VL10: Motivtheorien Flashcards
Was sind Ziele und welche Funktionen erfüllen sie?
Ziele sind proximale Determinanten des Handelns. Sie bestimmten einen Großteil unseres Verhaltens direkt, sie sind kognitive Repräsentationen erwünschter Zustände und mit der Absicht verbunden den angestrebten Zielzustand aktiv herbeizuführen.
Erläutern Sie die Studie von Förster und Kollegen (2005) zur Zugänglichkeit zielrelevanter Informationen (Aufbau, Befunde, Interpretation).
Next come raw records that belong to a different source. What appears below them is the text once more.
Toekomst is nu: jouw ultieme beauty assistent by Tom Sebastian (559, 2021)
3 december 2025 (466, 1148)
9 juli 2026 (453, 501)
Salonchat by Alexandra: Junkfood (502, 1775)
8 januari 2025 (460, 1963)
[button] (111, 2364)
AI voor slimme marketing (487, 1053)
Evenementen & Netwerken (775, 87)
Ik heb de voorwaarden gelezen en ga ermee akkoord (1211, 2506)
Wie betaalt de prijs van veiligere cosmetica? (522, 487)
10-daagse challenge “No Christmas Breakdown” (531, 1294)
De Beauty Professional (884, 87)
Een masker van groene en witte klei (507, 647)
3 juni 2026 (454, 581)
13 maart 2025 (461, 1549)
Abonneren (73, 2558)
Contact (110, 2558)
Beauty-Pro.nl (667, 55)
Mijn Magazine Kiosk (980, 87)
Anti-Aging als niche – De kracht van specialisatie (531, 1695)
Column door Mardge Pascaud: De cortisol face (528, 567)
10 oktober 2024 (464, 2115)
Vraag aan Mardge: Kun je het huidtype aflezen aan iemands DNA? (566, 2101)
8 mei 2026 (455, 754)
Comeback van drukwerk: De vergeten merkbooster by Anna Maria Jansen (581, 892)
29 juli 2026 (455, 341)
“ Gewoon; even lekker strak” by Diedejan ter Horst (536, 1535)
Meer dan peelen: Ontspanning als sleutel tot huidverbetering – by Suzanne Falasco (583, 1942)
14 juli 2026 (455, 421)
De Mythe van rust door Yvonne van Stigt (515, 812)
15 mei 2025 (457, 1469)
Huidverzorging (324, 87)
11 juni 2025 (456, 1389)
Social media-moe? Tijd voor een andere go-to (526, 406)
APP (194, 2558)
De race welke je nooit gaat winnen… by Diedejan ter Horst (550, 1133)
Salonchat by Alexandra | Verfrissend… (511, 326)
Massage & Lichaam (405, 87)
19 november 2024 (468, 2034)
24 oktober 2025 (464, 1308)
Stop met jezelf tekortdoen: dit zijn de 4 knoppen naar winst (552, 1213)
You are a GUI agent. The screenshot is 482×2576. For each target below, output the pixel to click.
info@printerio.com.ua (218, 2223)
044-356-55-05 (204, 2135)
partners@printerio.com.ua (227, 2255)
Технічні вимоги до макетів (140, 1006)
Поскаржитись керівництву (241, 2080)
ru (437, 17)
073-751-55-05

Die Studie von Förster et al. (2005) untersucht, wie sich die kognitive Zugänglichkeit von Informationen verändert, wenn Personen auf ein bestimmtes Ziel fokussiert sind. Konkret geht es darum, ob zielrelevante Begriffe schneller verarbeitet werden und ob diese erhöhte Zugänglichkeit nach Zielerreichung wieder abnimmt.
Aufbau der Studie:
Die Versuchspersonen sehen Bildabfolgen mit alltäglichen Objekten (z. B. Brille, Regenschirm, Schere, Glocke, Brief). Sie werden in zwei Gruppen aufgeteilt:
Zielbedingung: Die Probanden erhalten die Aufgabe, die Sequenz „Brille – Schere“ in den Bildserien zu identifizieren.
Kontrollbedingung: Diese Gruppe erhält keinen spezifischen Suchauftrag.
Während der Präsentation durchlaufen die Probanden vier Bildserien, wobei die kritische Abfolge in Serie 3 erscheint – hier könnte das Ziel als „erreicht“ gelten.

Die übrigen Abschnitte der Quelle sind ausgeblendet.